Probably six months ago, a dear friend who's also one of my great marketing and advertising career mentors was in town and invited me out to lunch. Like anytime I get to catch up with him, I laugh at his stories, my heart is altered by some of his other stories, and he always somehow, someway drops a seed in the depths of my business strategy brain that haunts me. I feel a bit bad using the word haunt, but it. haunts. me. The seed he planted at lunch that day, "What's the mission, vision and value for Live Dreams?" My response didn't exactly give me confidence in myself or my business. It was something along the lines of, "I created this business out of fear that in becoming a stay-at-home-mom, my relevance in and familiarity with the ever evolving marketing and advertising game would quickly fade. And with it, my value as a potential employee, if I ever did decide to get back in the game, would suffer. So I created this business, essentially as a real life learning experience to make sure I'm still learning and growing along with the rest of the working world. And I figure it's expensive, but less so than learning to play golf or something." This is the same man who engrained in me 15 years ago, "Your business isn't about you, it's about your customer." So... yeah. Haunts me. I had this sinking feeling that my business had been built on a superficial foundation, and considering that I've probably watched the movie Frozen about 300 times since that lunch, I also became mindful that my business may have also been built for fear of losing something. I firmly believe that there's greater power in love than there is in fear. So strike two against my mission, vision, value blah blah blah.
[Insert months of soul searching here.]
Last week, someone took something from me, initially without my permission. Not in the sense that my four-year-old daughter thought, when she ran into my design and screen printing studio and yelled downstairs, "Oh no, mama, somebody did take all your red sweatshirts, they're gone!" Note to self: make business counsel phone calls when daughter naps.

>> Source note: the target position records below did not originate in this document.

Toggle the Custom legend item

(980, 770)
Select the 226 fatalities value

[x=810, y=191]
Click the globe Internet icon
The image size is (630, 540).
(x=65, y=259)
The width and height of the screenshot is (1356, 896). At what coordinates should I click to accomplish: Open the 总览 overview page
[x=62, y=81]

But in the sense that someone had taken one of my designs and put it on their own product of choice with their own printer of choice to profit off of it, without my involvement. People like to say that imitation is the most sincere form of flattery. Well, it didn't feel flattering. It felt like a violation. It felt like the little girl inside of me that helped me bring that design to life, the one whose heart was broken by the sport she loved and was then picked back up again by the sport she loved, the one who loves that an outfit can change the trajectory of your day, the one who worked her butt off to graduate from the Kelley School of Business while also playing volleyball in the Big Ten, had just been punched in the gut. Long story short, I ended up selling a one-time license to use my design, which wasn't in my business plan. And won't be in my business plan moving forward. But it just felt like the right thing to do, given the circumstances.
[I swear I'm getting somewhere with all this.]

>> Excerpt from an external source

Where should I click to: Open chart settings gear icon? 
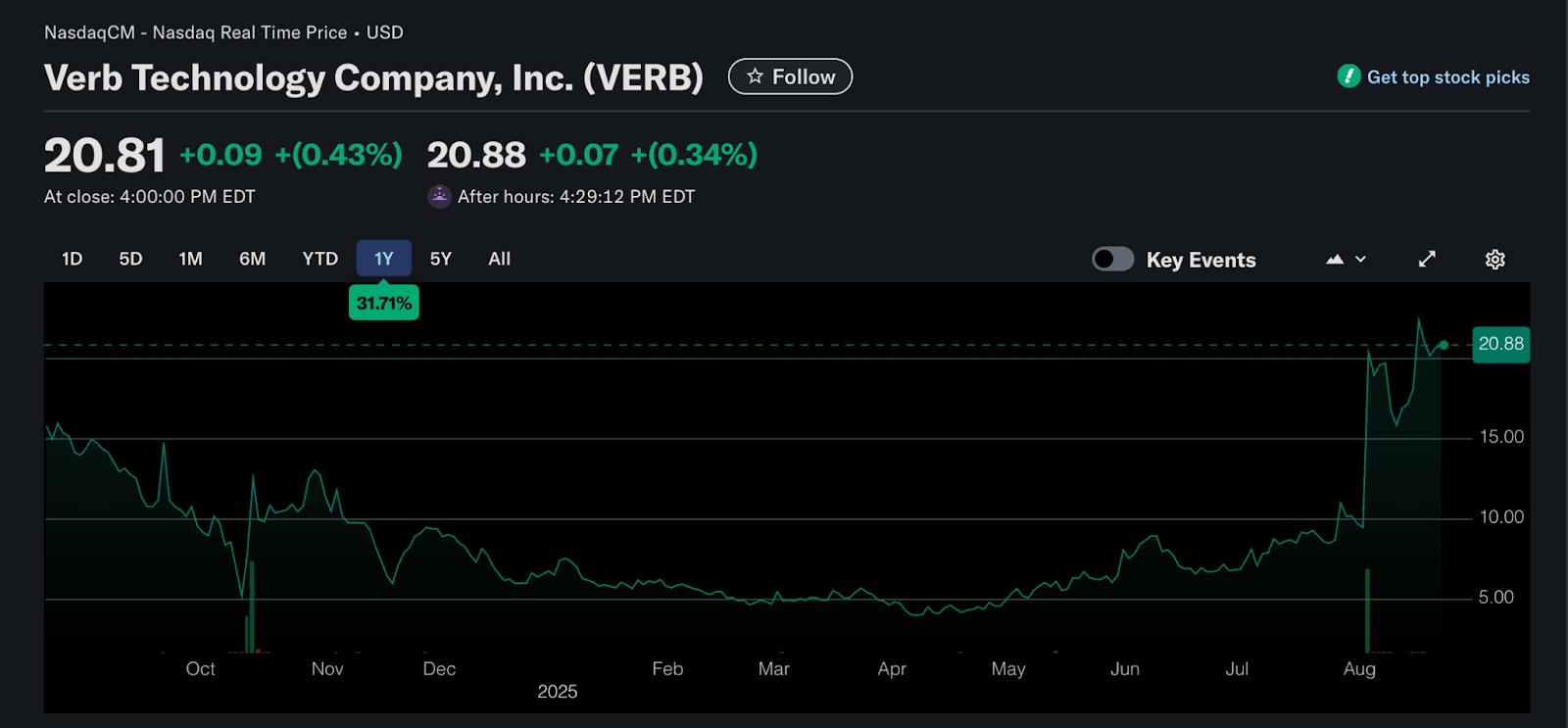pyautogui.click(x=1494, y=260)
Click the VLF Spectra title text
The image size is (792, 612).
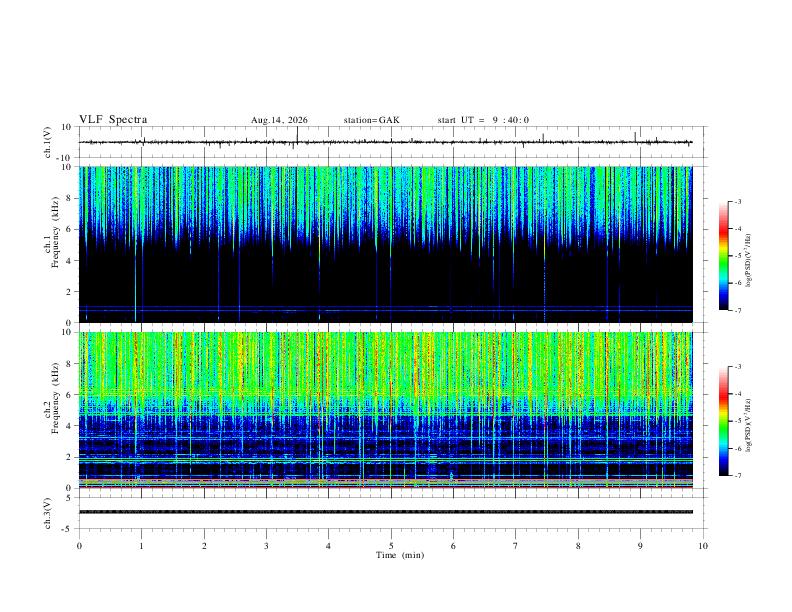113,120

A fire has been lit inside of me. My mission, vision and value are now clear.
Make volleyball great again.
Quality > quantity.
Help volleyball players pay for college.
Guess who's not rambling on about selfish nonsense now, Bob!? Haha!
I now understand the "why" behind "what" I want to do, which in my experience means that I'm about 80% of the way there. My next step is to figure out the "how." I have a dream, I have a drive, I have a truly unique set of tools that I can use... I am inimitable. Stay tuned. Sporty is beautiful.
xo, Beth Jenkins
owner & designer
When you find yourself being challenged, fight like crazy to understand the why so you can learn, be better, do better.
Success isn't success if you're alone in it, surround yourself with successful people who use that success to build up the success of others around them.